Is Digital Art, Art
What is digital art, why is everyone talking
about it, and is it really art?
Words by Benjy Barkes
In March 2021, Everydays: The First 5000 Days, a JPG file made by Mike Winkelmann,the digital artist known as Beeple, sold for $69.3 million, making it the third-highest price paid at auction for work by a living artist. The sale put ‘digital art’ on the front pages and drew attention to other artists like David Hockey who ‘paint’ using an iPad. As the world gets its head around art that you can’t touch there’s both excitement, controversy and confusion. We feel it’s time we shed some light on the subject.
Beeple’s collage, Everydays: The First 5000 Days
Digital art is an artistic work that uses digital technology as part of the creative or presentation process. For Hockney it’s an ipad, for Beeple it’s a program called Cinema 4D.In the 1960’s artists experimenting with computers created the world’s first computer generated art using mathematical functions to transform visuals.In the 1980’s the first paint programs were developed enabling artists including Andy Warhol to create digital paintings without having to write computer code. Then came the internet, the tablet, the stylus, and better programs giving today’s digital artists instant access to more colours, mediums, textures, brushes and tools than could be dreamed of by a renaissance painter.
David Hockney, Yosemite I
“The iPhone makes you bold,” says Hockney, who also highlights the accessibility of digital art. An oil painting can only be viewed in one place at any one time.Digital artists have the ability to go back and change or correct things. “It’s more fun to learn. You can make mistakes and have so many outcomes.” says Angelica Lena, Art Director at 2050cards.Modern programs are equipped with a wider range of colours than is possible with paint. “More colours gives scope to more emotional breadth”, says Oliver Trace, Creative Director of 2050cards.

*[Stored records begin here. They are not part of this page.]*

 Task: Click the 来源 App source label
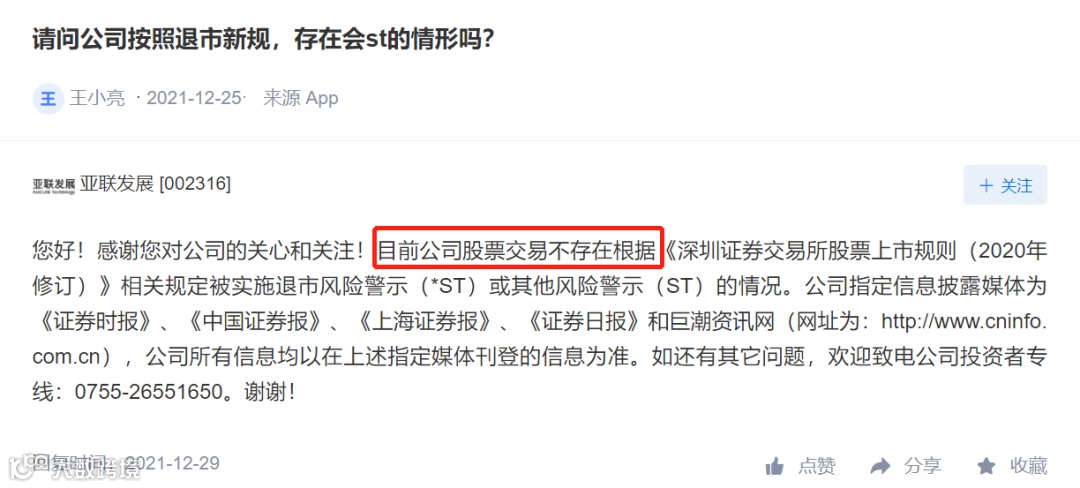pos(300,98)
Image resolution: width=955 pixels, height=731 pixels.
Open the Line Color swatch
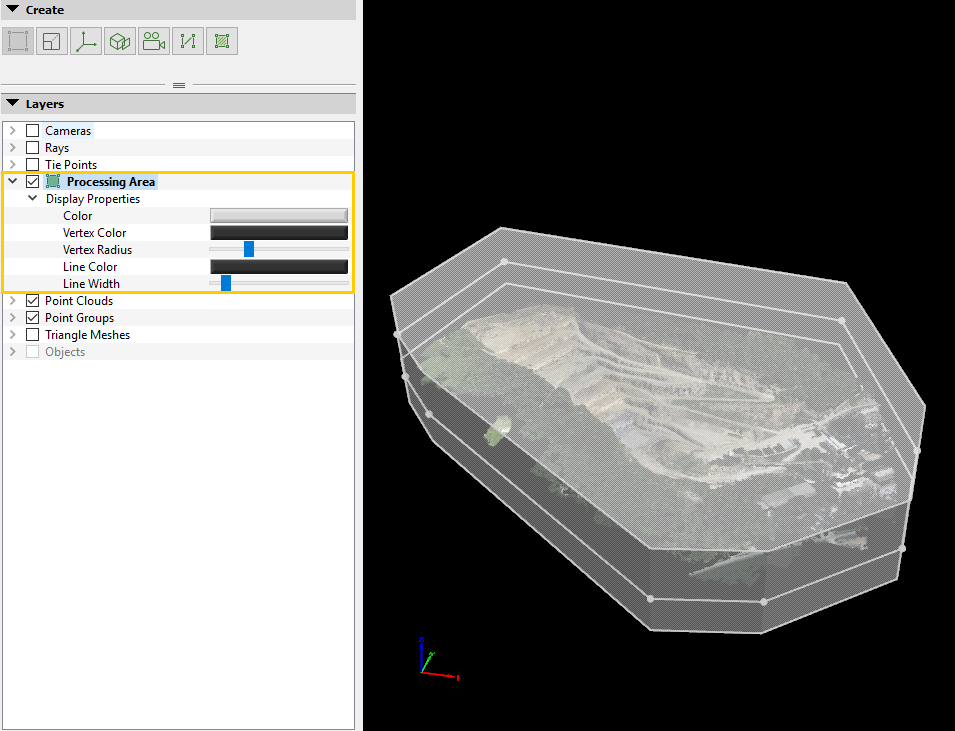pyautogui.click(x=278, y=266)
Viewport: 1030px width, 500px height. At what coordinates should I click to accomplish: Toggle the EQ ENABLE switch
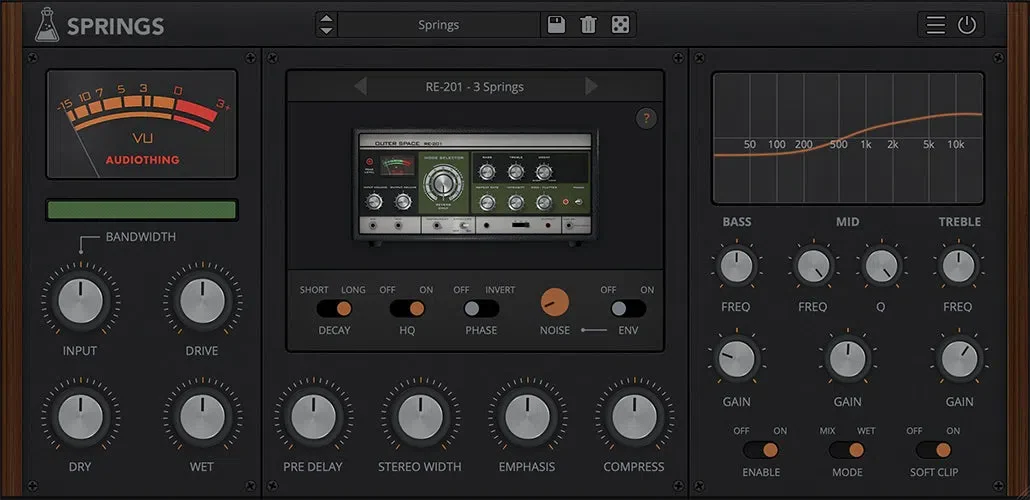tap(761, 450)
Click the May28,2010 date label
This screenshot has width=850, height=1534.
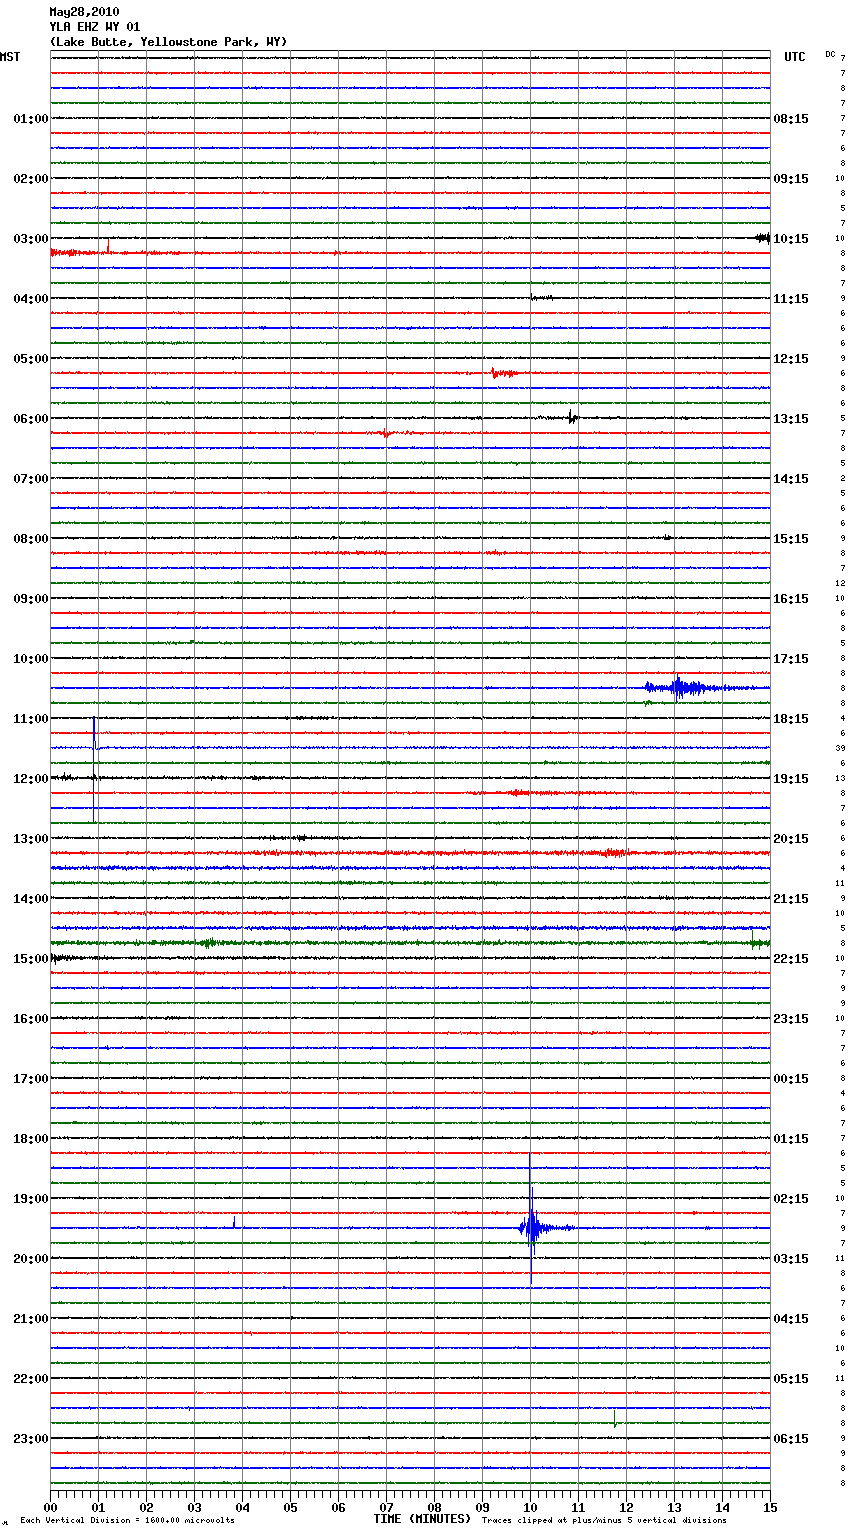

Angelica Lena, Art Director at 2050cards
Some people just can’t get their head around digital art. Perhaps it seems too easy. You can’t touch it. It’s not one-of-a-kind. You can own the rights to digital artwork (we’ll save NFTs for another day) but can’t lock them away in your home. Who knows? As Henri Matisse said: “Creativity takes courage.” We love it and are excited to see young artists pouring out of art schools, tablet in hand, taking the medium to new heights. And as we all look towards a more sustainability-focussed future we think we’ll be seeing a lot more of it.